The capability, which is part of the Thread 1.4 spec released last year, will launch on select SmartThings hubs — including the Aeotec Smart Home Hub and the Aeotec Smart Home Hub 2. More hubs will follow, according to the company.
A new “Manage Thread Network” menu in the SmartThings app Hub interface will allow you to connect a compatible hub to an existing Thread network using a QR code, one-time passcode, or your mobile OS credential locker. It will also allow you to add a third-party border router to an existing SmartThings hub’s Thread network via a QR code or OTP.
The new app interface for managing Thread network credential sharing in the SmartThings app. Image: Samsung
A Thread border router is a gateway for Thread devices. Thread is a wireless smart home protocol designed for low-power devices such as door locks, lights, and sensors, which is used by the Matter smart home standard. Border routers are required to connect local Thread devices to other networks and to the internet. The tech can be built into devices like streaming boxes, smart speakers, and Wi-Fi routers, which means it’s easy to amass several in a smart home.
Having multiple Thread border routers can improve the range of Thread devices you’re using, as well as the reliability of the self-healing mesh network. If one border router goes down, another can pick up the traffic.
When Matter launched in 2022, there was no standard way for a Thread border router from one manufacturer, such as an Apple TV, to connect with Thread border routers from another, like an Eero Wi-Fi router. This often resulted in each setting up separate Thread networks, preventing devices on them from talking to each other.

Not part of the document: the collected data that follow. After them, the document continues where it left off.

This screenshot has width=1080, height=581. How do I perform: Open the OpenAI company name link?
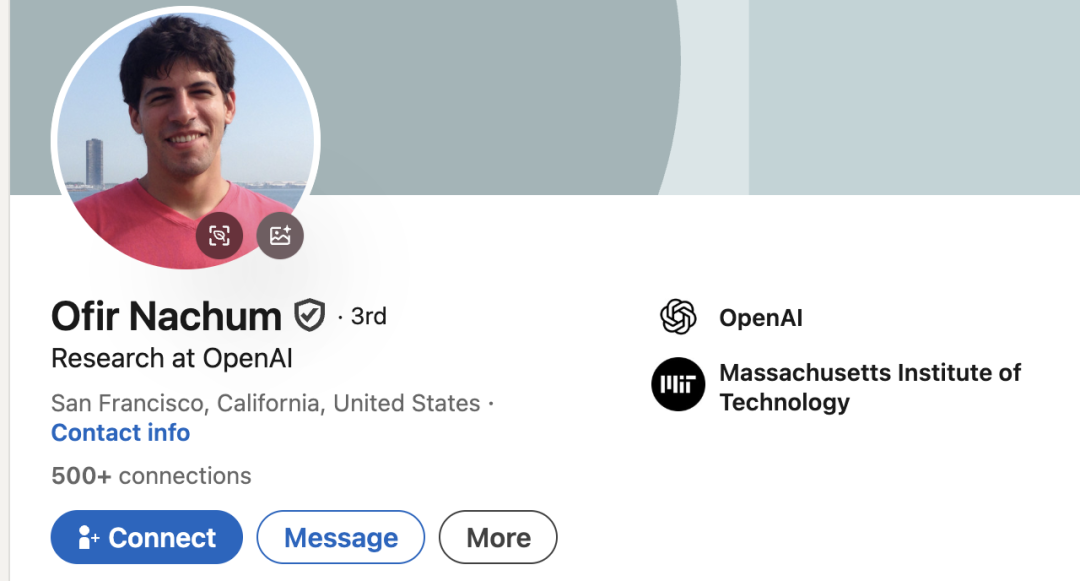(x=761, y=318)
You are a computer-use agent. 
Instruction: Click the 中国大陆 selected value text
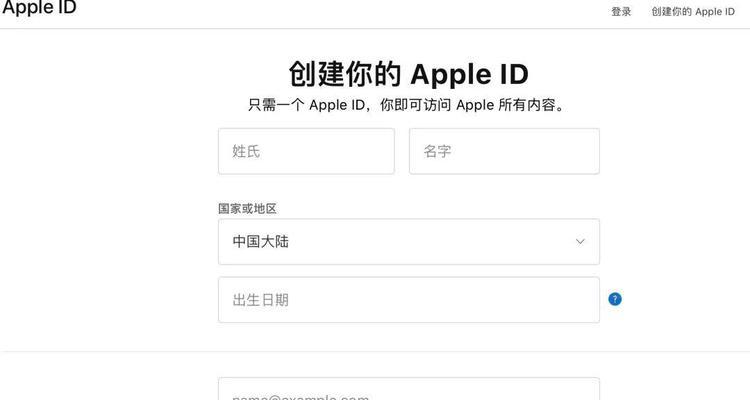(261, 242)
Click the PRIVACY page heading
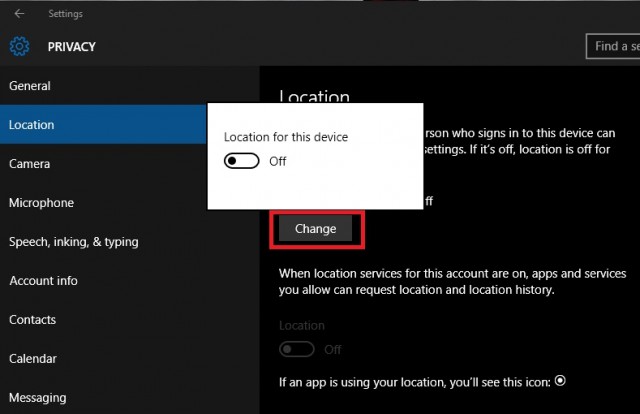640x414 pixels. pyautogui.click(x=69, y=47)

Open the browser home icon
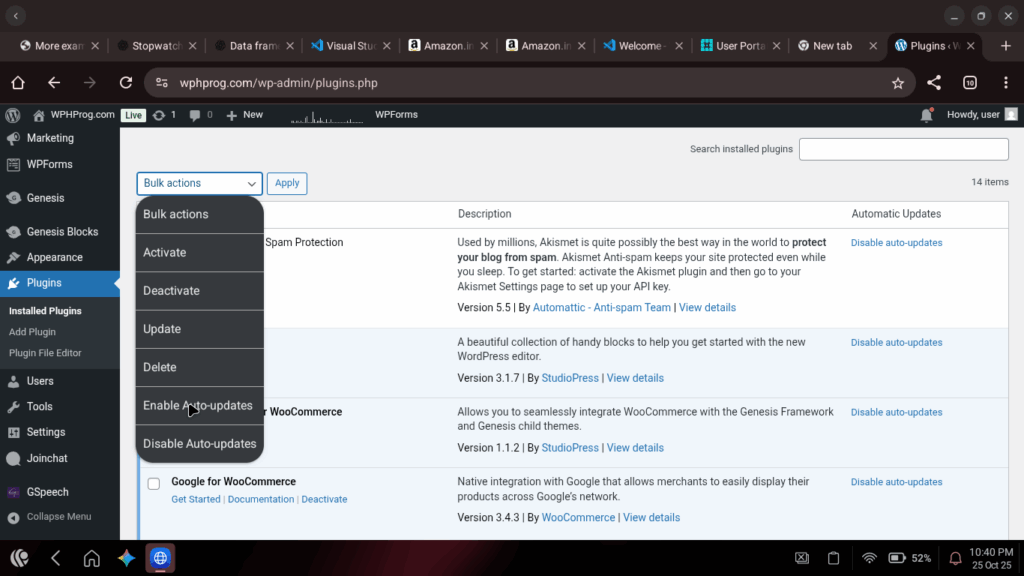pos(18,83)
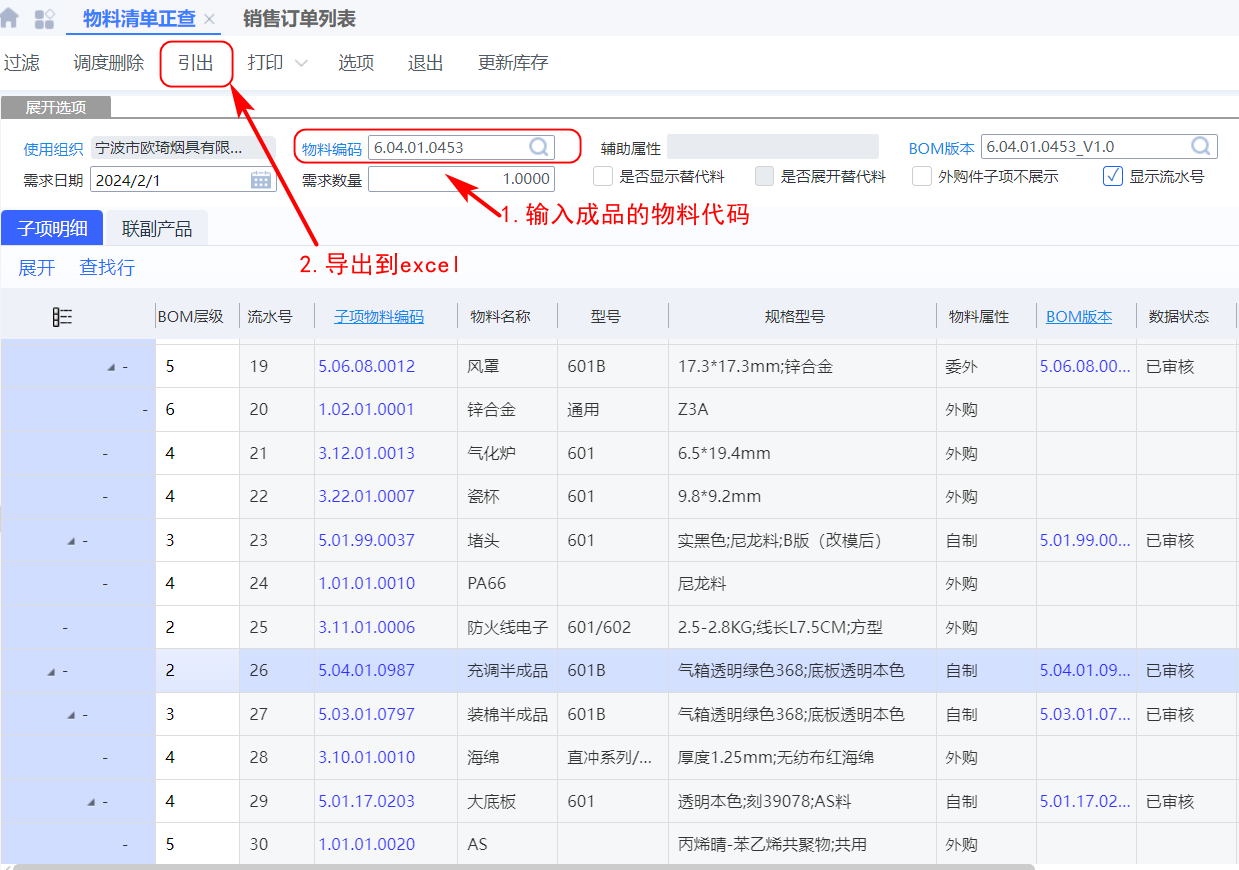
Task: Switch to 销售订单列表 tab
Action: pos(299,19)
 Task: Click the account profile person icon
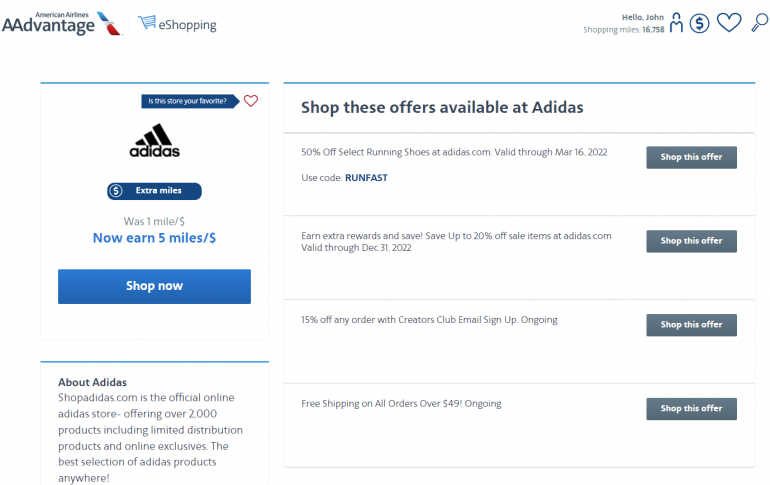(x=677, y=22)
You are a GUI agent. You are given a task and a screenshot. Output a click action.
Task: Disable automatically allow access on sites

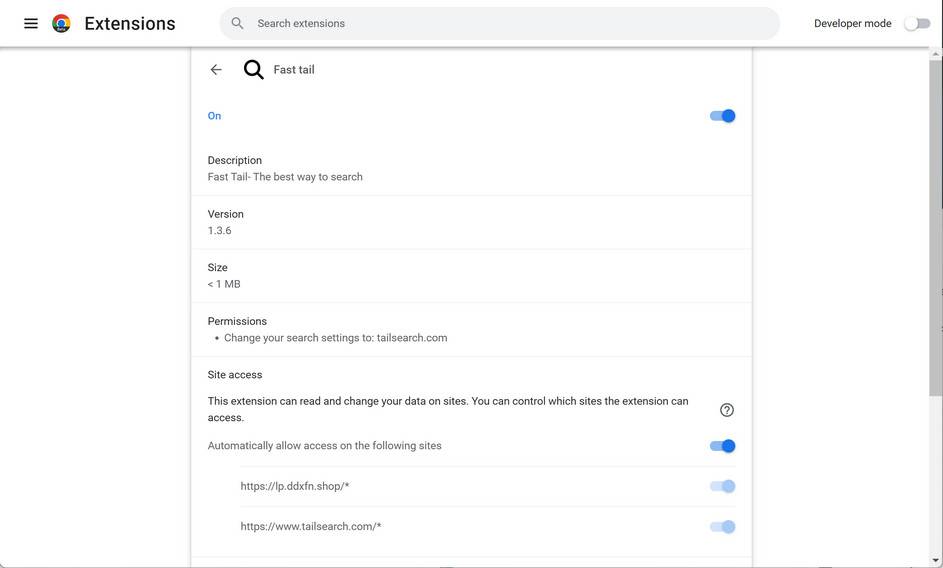click(723, 446)
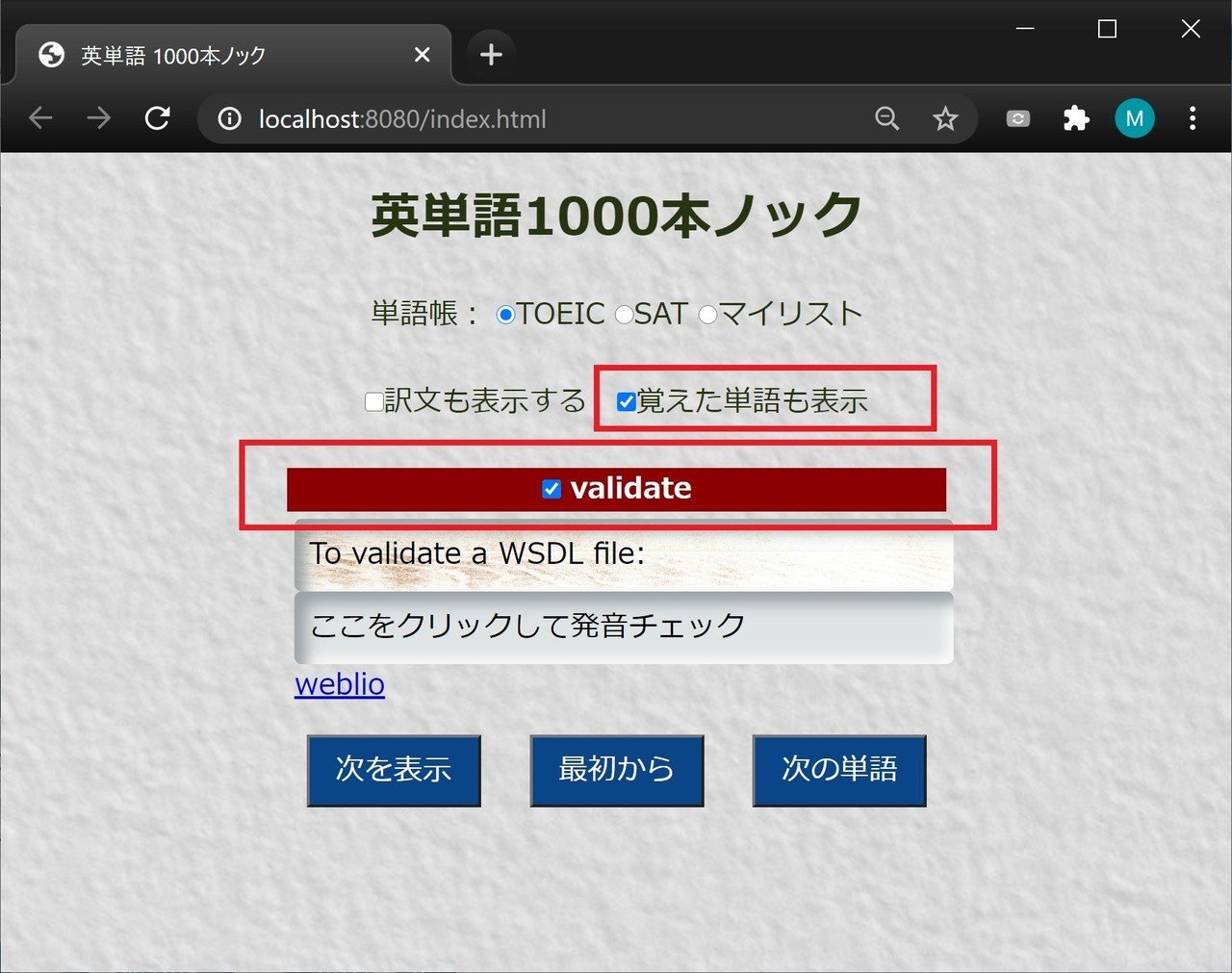Click the forward navigation arrow
1232x973 pixels.
tap(98, 117)
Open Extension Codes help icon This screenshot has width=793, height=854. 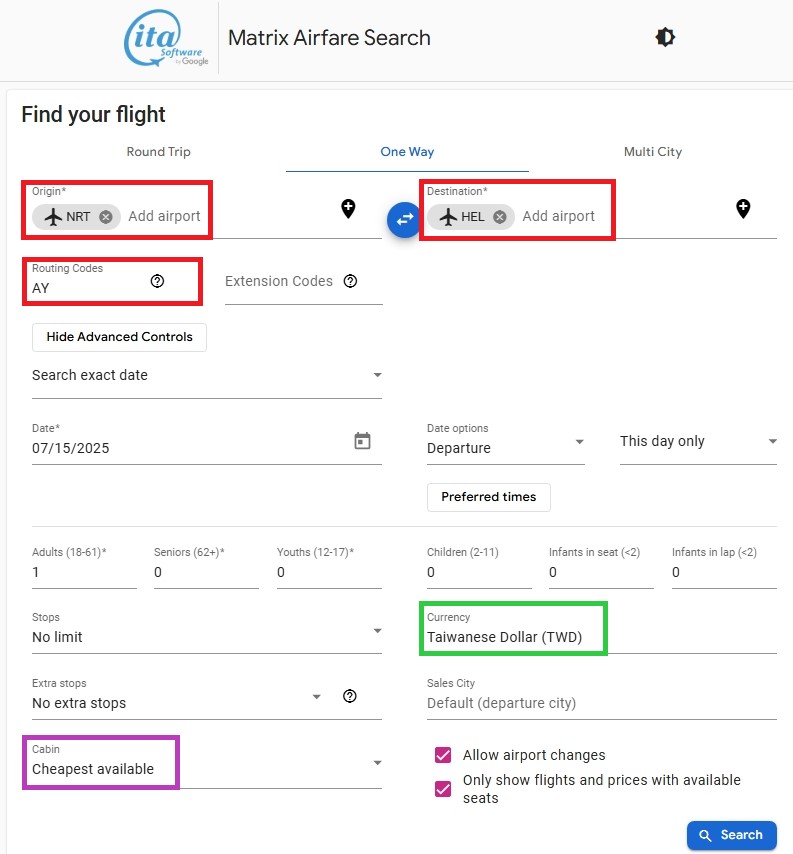[x=350, y=281]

Initially, border router manufacturers — including Apple, Amazon, Google, and Samsung — said they would work together to come up with solutions to this problem, but they mostly didn’t. While Apple and Google implemented Thread network credentials sharing using their mobile OSes, via iCloud Keychain and Google Play services, this is largely ecosystem-specific. A standardized method for sharing credentials was still needed.